The enriched terms are one-vs-rest positive PLIP prompt-similarity features with FDR < 0.05 when available. They should be interpreted as image-language features, not as diagnostic labels. The score range is narrow, so the most useful signal is the structure-to-structure contrast rather than the absolute name of a single top prompt.

Contour-scale WTA morphomolecular programs#

The WTA downstream analysis reuses the completed direct PLIP tile run and scores breast/TME gene programs from the Xenium whole-transcriptome matrix at HistoSeg-contour scale. The key test is no longer whether H&E beats structure labels in cross-validated prediction. In this single sample, HistoSeg labels explain much of the coarse molecular variance. The stronger result is residual: after controlling for HistoSeg structure, contour centroid, and cell-to-boundary distance, prompt-independent PLIP embedding axes remain associated with WTA program activity.

Top residual WTA program associations:

Rank	WTA program	Best H&E axis	Partial Spearman rho	FDR
1	luminal_estrogen_response	`embedding__103__mean`	-0.597	8.64e-25
2	epithelial_identity	`embedding__103__mean`	-0.496	1.10e-16
3	basal_squamous_state	`embedding__480__mean`	0.492	1.89e-16
4	unfolded_protein_response	`embedding__29__mean`	0.491	2.30e-16
5	oxidative_phosphorylation	`embedding__371__mean`	0.485	6.58e-16
6	p53_apoptosis_stress	`embedding__246__mean`	-0.439	8.12e-13
7	tls_b_cell_plasma	`embedding__20__mean`	-0.409	4.57e-11
8	cell_cycle_proliferation	`embedding__342__mean`	0.398	1.97e-10
9	her2_amplicon_signaling	`embedding__426__mean`	0.389	5.73e-10
10	t_cell_exhaustion_checkpoint	`embedding__115__mean`	-0.377	2.52e-09

The complete table is available as wta_pathway_partial_correlations.csv. The hero contour tables are available as morphomolecular_hero_targets.csv and morphomolecular_hero_contours.csv.

WTA morphomolecular hero contour montage

Visual outputs#

PLIP tile embedding UMAP

Structure-level PLIP text similarity heatmap

Spatial tile map

Representative tile montage

Artifact files#

The copied A100 snapshot is stored in:

docs/_static/tutorials/multimodal_histoseg_lazyslide_breast_wta/

Key files are:

Interpretation rules#

structure_image_features is the main table for asking what image signatures each HistoSeg structure carries.
structure_differential_features ranks one-vs-rest image features per structure.
The current RTD snapshot reports direct LazySlide WSI tiling, PLIP image embeddings, PLIP prompt-similarity scores, structure-level RNA summaries, contour-level WTA program scores, partial morphomolecular associations, and program/image associations.
In the Breast WTA single-sample snapshot, structure_only remains the strongest cross-validated baseline for many epithelial markers and programs.
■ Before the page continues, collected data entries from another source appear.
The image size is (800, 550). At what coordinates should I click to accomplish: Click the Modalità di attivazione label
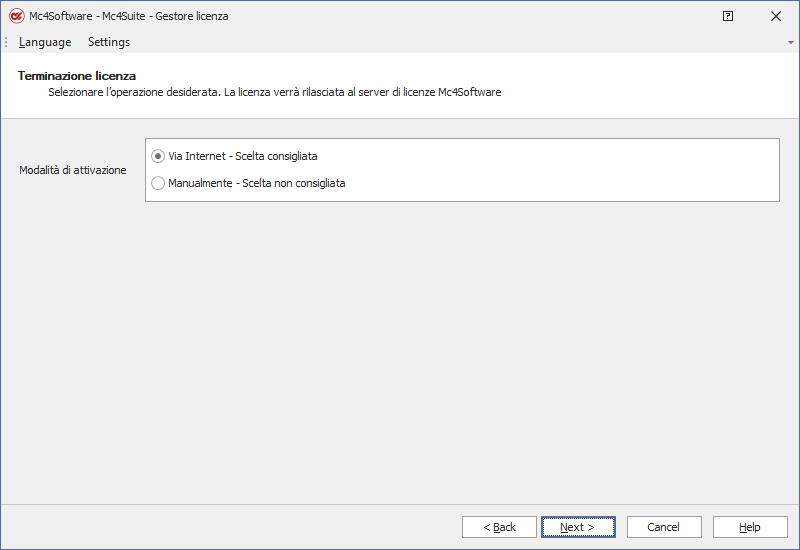coord(73,170)

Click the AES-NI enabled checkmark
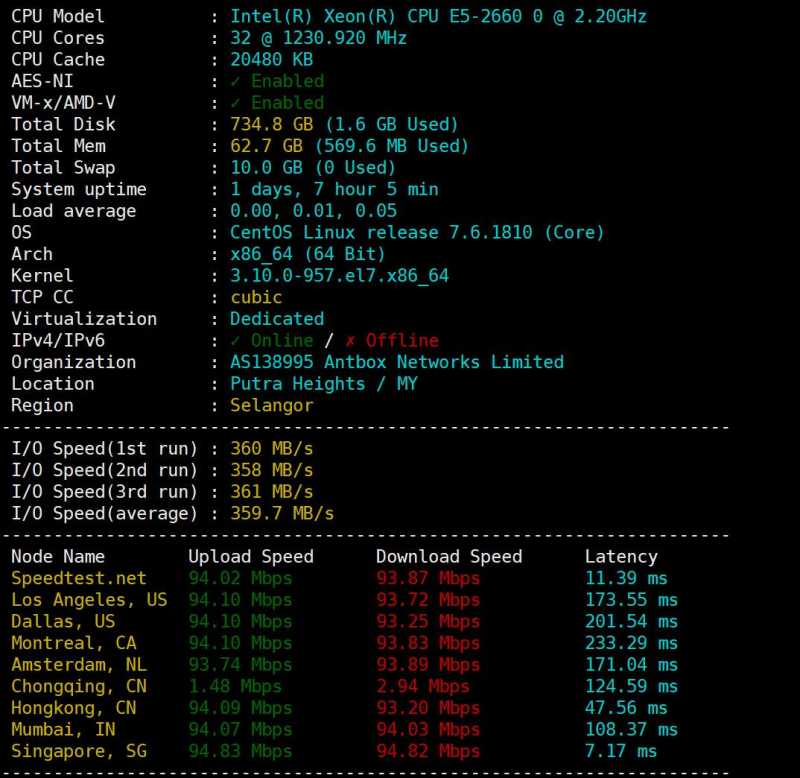tap(236, 81)
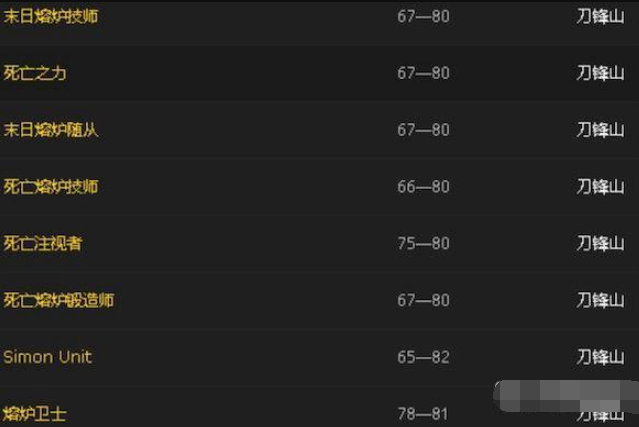This screenshot has width=639, height=427.
Task: Open the 死亡注视者 NPC link
Action: tap(43, 244)
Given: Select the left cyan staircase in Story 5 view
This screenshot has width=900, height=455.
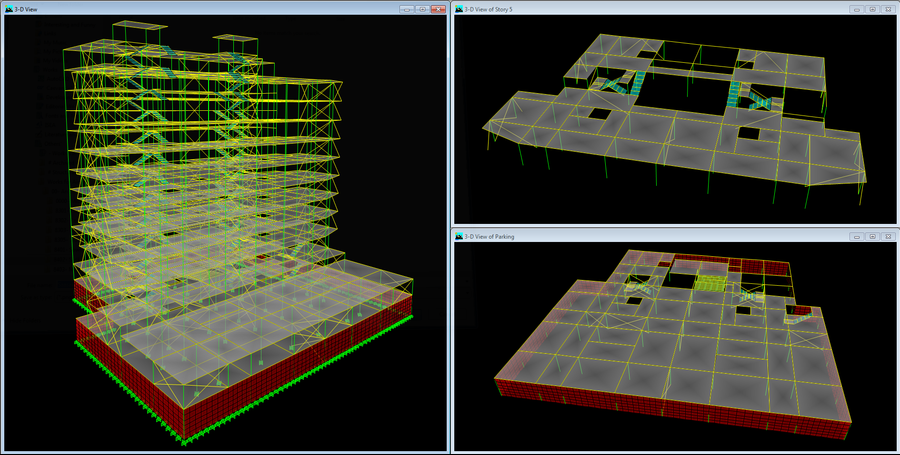Looking at the screenshot, I should [620, 86].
Treat the WTA result as evidence for within-structure residual molecular decoding, not as a claim that H&E embeddings improve every molecular prediction benchmark beyond HistoSeg labels.
PLIP is the first required A100 result. CONCH, OmiCLIP, UNI, Virchow, GigaPath, and other LazySlide foundation models can be run through the same model entry point when the model files, licenses, and credentials are available. Vision-only models contribute embeddings; vision-language models can also contribute prompt scores.
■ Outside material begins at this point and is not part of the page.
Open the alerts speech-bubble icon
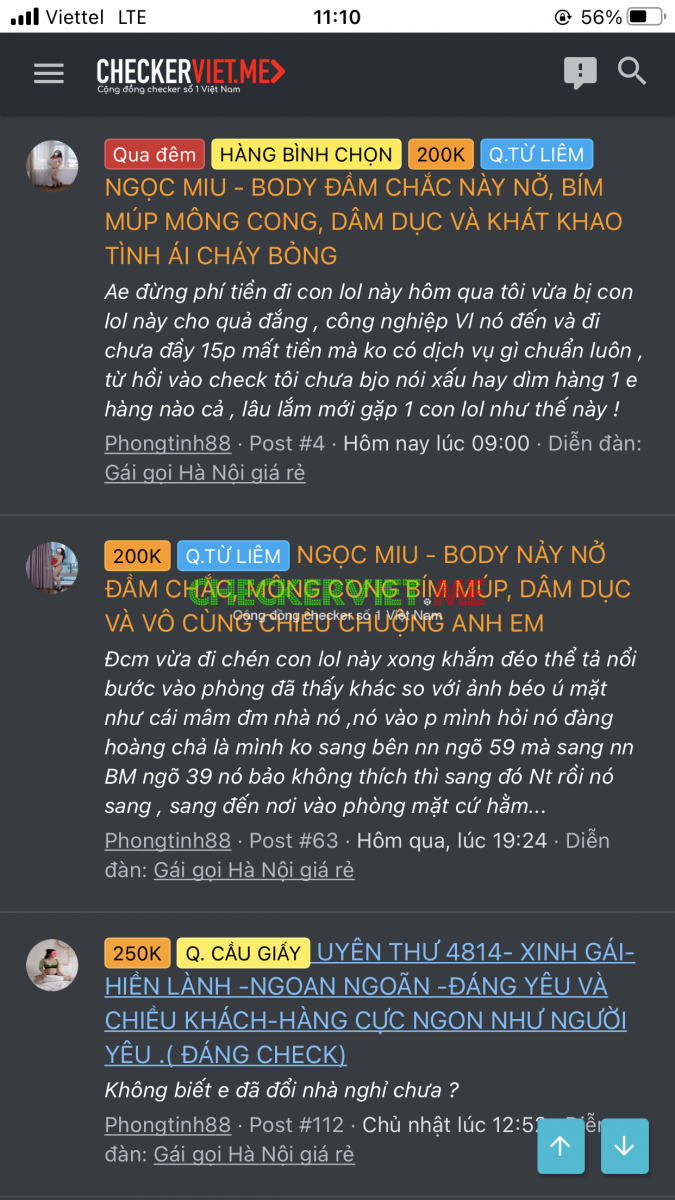 (580, 73)
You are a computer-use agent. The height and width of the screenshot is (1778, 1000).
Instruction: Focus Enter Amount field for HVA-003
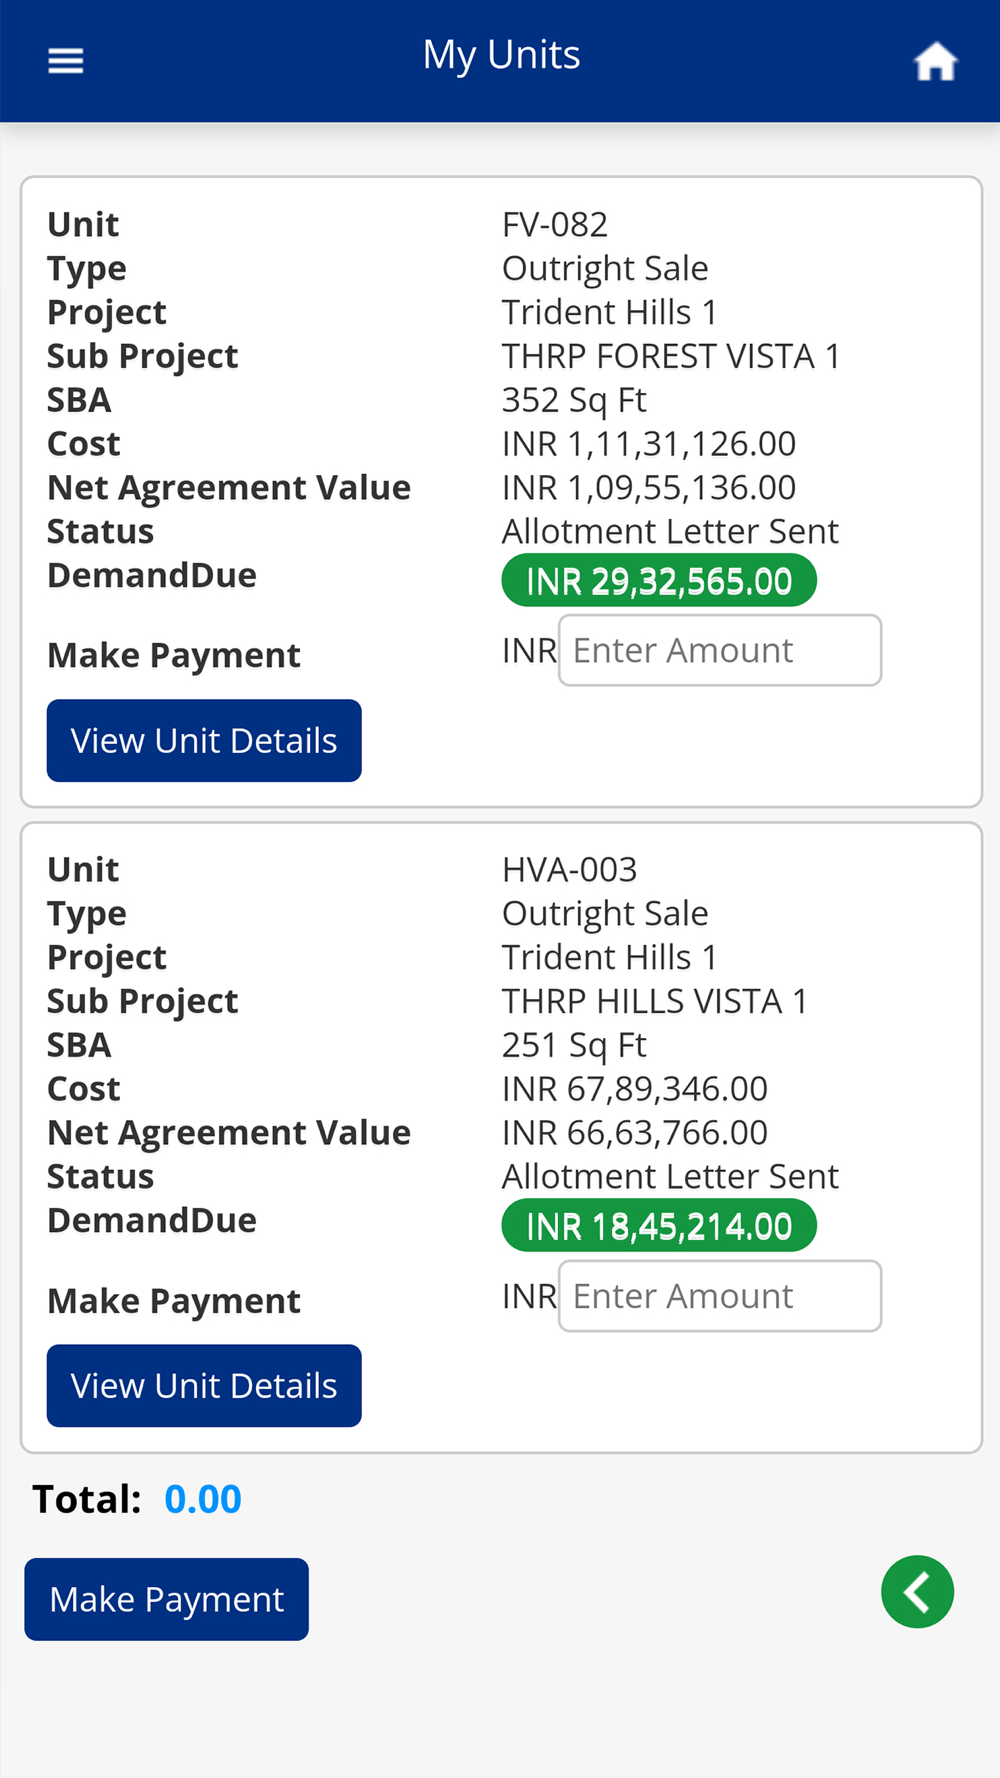click(720, 1296)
Current implementation status#

The pyXenium API, optional dependency boundary, A100 runner, WSI preparation script, direct LazySlide WSI backend, artifact schema, and full A100 PLIP image-feature snapshot are implemented. The earlier patch-corpus fallback remains useful for quick checks, but this page now reports the direct WSI LazySlide result.